Available records:

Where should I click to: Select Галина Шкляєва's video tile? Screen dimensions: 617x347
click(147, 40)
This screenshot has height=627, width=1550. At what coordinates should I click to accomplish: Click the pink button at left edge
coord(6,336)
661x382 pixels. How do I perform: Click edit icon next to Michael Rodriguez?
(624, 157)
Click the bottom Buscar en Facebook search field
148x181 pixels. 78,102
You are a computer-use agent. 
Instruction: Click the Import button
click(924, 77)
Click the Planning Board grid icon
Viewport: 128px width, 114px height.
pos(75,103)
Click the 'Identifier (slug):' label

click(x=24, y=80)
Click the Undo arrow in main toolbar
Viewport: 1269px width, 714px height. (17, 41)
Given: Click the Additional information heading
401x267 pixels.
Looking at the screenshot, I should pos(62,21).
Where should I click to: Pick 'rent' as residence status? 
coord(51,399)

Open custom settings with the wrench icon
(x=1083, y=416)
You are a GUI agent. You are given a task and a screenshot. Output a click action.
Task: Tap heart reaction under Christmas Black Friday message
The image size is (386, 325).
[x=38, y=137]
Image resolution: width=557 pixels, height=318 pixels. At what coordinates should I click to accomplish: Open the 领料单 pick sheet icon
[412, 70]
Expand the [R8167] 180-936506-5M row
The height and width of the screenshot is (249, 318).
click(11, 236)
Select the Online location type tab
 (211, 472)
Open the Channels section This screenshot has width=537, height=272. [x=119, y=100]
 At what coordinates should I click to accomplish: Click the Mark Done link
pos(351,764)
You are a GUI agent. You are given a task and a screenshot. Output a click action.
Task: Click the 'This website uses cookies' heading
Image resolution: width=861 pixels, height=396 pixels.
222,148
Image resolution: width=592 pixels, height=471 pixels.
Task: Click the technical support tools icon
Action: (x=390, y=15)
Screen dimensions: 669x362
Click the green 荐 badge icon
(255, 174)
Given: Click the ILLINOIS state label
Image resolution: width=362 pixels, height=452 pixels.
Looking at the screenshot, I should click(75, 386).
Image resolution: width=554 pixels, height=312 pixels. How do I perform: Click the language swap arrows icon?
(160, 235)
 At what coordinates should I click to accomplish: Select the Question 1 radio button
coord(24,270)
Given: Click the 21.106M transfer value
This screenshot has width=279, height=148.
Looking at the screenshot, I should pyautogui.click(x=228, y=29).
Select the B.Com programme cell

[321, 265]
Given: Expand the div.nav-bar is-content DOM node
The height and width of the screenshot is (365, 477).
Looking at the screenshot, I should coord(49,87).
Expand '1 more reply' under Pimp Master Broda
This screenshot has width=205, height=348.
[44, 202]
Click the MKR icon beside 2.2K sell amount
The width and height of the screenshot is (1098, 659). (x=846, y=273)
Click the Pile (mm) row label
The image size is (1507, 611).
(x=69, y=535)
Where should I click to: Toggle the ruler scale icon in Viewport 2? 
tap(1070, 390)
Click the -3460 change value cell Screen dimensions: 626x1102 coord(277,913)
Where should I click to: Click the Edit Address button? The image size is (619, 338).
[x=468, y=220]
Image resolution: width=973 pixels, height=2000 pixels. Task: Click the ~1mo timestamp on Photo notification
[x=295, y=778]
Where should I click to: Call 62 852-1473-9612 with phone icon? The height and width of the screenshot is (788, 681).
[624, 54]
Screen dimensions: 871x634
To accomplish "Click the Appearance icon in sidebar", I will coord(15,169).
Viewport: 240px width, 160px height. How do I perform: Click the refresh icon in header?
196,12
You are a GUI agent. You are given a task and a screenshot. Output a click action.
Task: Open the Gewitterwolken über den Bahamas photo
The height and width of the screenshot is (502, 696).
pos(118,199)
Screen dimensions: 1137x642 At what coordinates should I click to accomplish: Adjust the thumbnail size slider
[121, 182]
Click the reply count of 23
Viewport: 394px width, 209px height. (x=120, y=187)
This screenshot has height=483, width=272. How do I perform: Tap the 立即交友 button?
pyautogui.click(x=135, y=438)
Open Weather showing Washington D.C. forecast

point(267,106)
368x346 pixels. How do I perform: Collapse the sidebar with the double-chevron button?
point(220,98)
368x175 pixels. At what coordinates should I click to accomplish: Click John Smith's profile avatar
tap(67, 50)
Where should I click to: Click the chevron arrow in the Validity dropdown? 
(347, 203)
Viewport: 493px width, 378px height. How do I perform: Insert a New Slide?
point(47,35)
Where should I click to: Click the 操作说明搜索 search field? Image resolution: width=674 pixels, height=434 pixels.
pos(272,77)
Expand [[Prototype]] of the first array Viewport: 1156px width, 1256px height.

Exercise goal: Each record must appear again, word for word.

Result of this task:
Where should I click to: Select Галина Шкляєва's video tile? Screen dimensions: 617x347
click(147, 40)
This screenshot has height=627, width=1550. At what coordinates should I click to accomplish: Click the pink button at left edge
coord(6,336)
661x382 pixels. How do I perform: Click edit icon next to Michael Rodriguez?
(624, 157)
Click the bottom Buscar en Facebook search field
148x181 pixels. 78,102
You are a computer-use agent. 
Instruction: Click the Import button
click(924, 77)
Click the Planning Board grid icon
Viewport: 128px width, 114px height.
pos(75,103)
Click the 'Identifier (slug):' label

click(x=24, y=80)
Click the Undo arrow in main toolbar
Viewport: 1269px width, 714px height. (17, 41)
Given: Click the Additional information heading
401x267 pixels.
Looking at the screenshot, I should pos(62,21).
Where should I click to: Pick 'rent' as residence status? 
coord(51,399)

Open custom settings with the wrench icon
(x=1083, y=416)
You are a GUI agent. You are given a task and a screenshot. Output a click action.
Task: Tap heart reaction under Christmas Black Friday message
The image size is (386, 325).
[x=38, y=137]
Image resolution: width=557 pixels, height=318 pixels. At what coordinates should I click to accomplish: Open the 领料单 pick sheet icon
[412, 70]
Expand the [R8167] 180-936506-5M row
The height and width of the screenshot is (249, 318).
click(11, 236)
Select the Online location type tab
 (211, 472)
Open the Channels section This screenshot has width=537, height=272. [x=119, y=100]
 At what coordinates should I click to accomplish: Click the Mark Done link
pos(351,764)
You are a GUI agent. You are given a task and a screenshot. Output a click action.
Task: Click the 'This website uses cookies' heading
Image resolution: width=861 pixels, height=396 pixels.
222,148
Image resolution: width=592 pixels, height=471 pixels.
Task: Click the technical support tools icon
Action: (x=390, y=15)
Screen dimensions: 669x362
Click the green 荐 badge icon
(255, 174)
Given: Click the ILLINOIS state label
Image resolution: width=362 pixels, height=452 pixels.
Looking at the screenshot, I should click(75, 386).
Image resolution: width=554 pixels, height=312 pixels. How do I perform: Click the language swap arrows icon?
(160, 235)
 At what coordinates should I click to accomplish: Select the Question 1 radio button
coord(24,270)
Given: Click the 21.106M transfer value
This screenshot has width=279, height=148.
Looking at the screenshot, I should pyautogui.click(x=228, y=29).
Select the B.Com programme cell

[321, 265]
Given: Expand the div.nav-bar is-content DOM node
The height and width of the screenshot is (365, 477).
Looking at the screenshot, I should coord(49,87).
Expand '1 more reply' under Pimp Master Broda
This screenshot has width=205, height=348.
[44, 202]
Click the MKR icon beside 2.2K sell amount
The width and height of the screenshot is (1098, 659). (x=846, y=273)
Click the Pile (mm) row label
The image size is (1507, 611).
(x=69, y=535)
Where should I click to: Toggle the ruler scale icon in Viewport 2? 
tap(1070, 390)
Click the -3460 change value cell Screen dimensions: 626x1102 coord(277,913)
Where should I click to: Click the Edit Address button? The image size is (619, 338).
[x=468, y=220]
Image resolution: width=973 pixels, height=2000 pixels. Task: Click the ~1mo timestamp on Photo notification
[x=295, y=778]
Where should I click to: Call 62 852-1473-9612 with phone icon? The height and width of the screenshot is (788, 681).
[624, 54]
Screen dimensions: 871x634
To accomplish "Click the Appearance icon in sidebar", I will coord(15,169).
Viewport: 240px width, 160px height. How do I perform: Click the refresh icon in header?
196,12
You are a GUI agent. You are given a task and a screenshot. Output a click action.
Task: Open the Gewitterwolken über den Bahamas photo
The height and width of the screenshot is (502, 696).
pos(118,199)
Screen dimensions: 1137x642 At what coordinates should I click to accomplish: Adjust the thumbnail size slider
[121, 182]
Click the reply count of 23
Viewport: 394px width, 209px height. (x=120, y=187)
This screenshot has height=483, width=272. How do I perform: Tap the 立即交友 button?
pyautogui.click(x=135, y=438)
Open Weather showing Washington D.C. forecast

point(267,106)
368x346 pixels. How do I perform: Collapse the sidebar with the double-chevron button?
point(220,98)
368x175 pixels. At what coordinates should I click to accomplish: Click John Smith's profile avatar
tap(67, 50)
Where should I click to: Click the chevron arrow in the Validity dropdown? 
(347, 203)
Viewport: 493px width, 378px height. How do I perform: Insert a New Slide?
point(47,35)
Where should I click to: Click the 操作说明搜索 search field? Image resolution: width=674 pixels, height=434 pixels.
pos(272,77)
Expand [[Prototype]] of the first array Viewport: 1156px width, 1256px height.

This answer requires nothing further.